Police stop and search should become more transparent and accountable with the introduction of a new code of conduct.
The Metropolitan Police is implementing two aspects of a new Best Use Of Stop and Search scheme from the Home Office as of today: more limits on Section 60 stops and better record keeping, with data to be published online. Section 60 is when officers are permitted to stop and search anyone within a certain area without suspicion, when they believe there's a risk of violence. Notting Hill Carnival was subject to Section 60 powers on Monday.
The main changes to S60 appear to be that officers now have to believe a stop is 'necessary' — though to be fair, this has come as part of the European Convention on Human Rights and police forces would have to abide by the stipulation even if they didn't sign up to the code of conduct — and also that senior officers must have a reasonable idea that there will be violence, rather than it just being a possibility.

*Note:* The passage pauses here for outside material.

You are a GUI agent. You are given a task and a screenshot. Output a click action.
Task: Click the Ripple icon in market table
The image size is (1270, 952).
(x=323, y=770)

Better data recording and publication is perhaps where the biggest change will come, and is something the London Assembly has been calling for. Every single outcome of a stop and search must now be recorded, and next year the information will be mapped so we'll be able to see if activity focuses on particular areas. A long-held complaint about stop and search is that officers disproportionately target ethnic minorities while generating only a small number of arrests. Over the last year, 46% of those stopped in London were white, compared with a white population of nearly 60%, whereas 29% of those stopped were black in a population of 13.3%. You can see why community tensions are strained, particularly when around a quarter of all stops nationally don't have reasonable grounds and are therefore illegal.
It's a theme taken up by Home Secretary Theresa May in a statement to Parliament earlier this year:
"Official figures show that if you are black or from a minority ethnic background, you are up to seven times more likely to be stopped and searched by the police than if you are white, and only about 10% of stops result in an arrest.
"In London, thanks to the leadership of Sir Bernard Hogan-Howe, changes to stop and search show that it is possible to reduce the number of stops, improve the stop-to-arrest ratio and still cut crime. Since February 2012, the Metropolitan Police have reduced their overall use of stop and search by 20%. They have reduced no-suspicion stop and search by 90%. In the same period, stabbings have fallen by a third and shootings by 40%. Complaints against the police have gone down and the arrest ratio has improved."
Other measures in the code of conduct that will be introduced later include allowing members of the public to watch stop and search in action and setting a 'complaints trigger' — a level above which the number of complaints about stop and search would compel police to explain their stop and search policy to the public.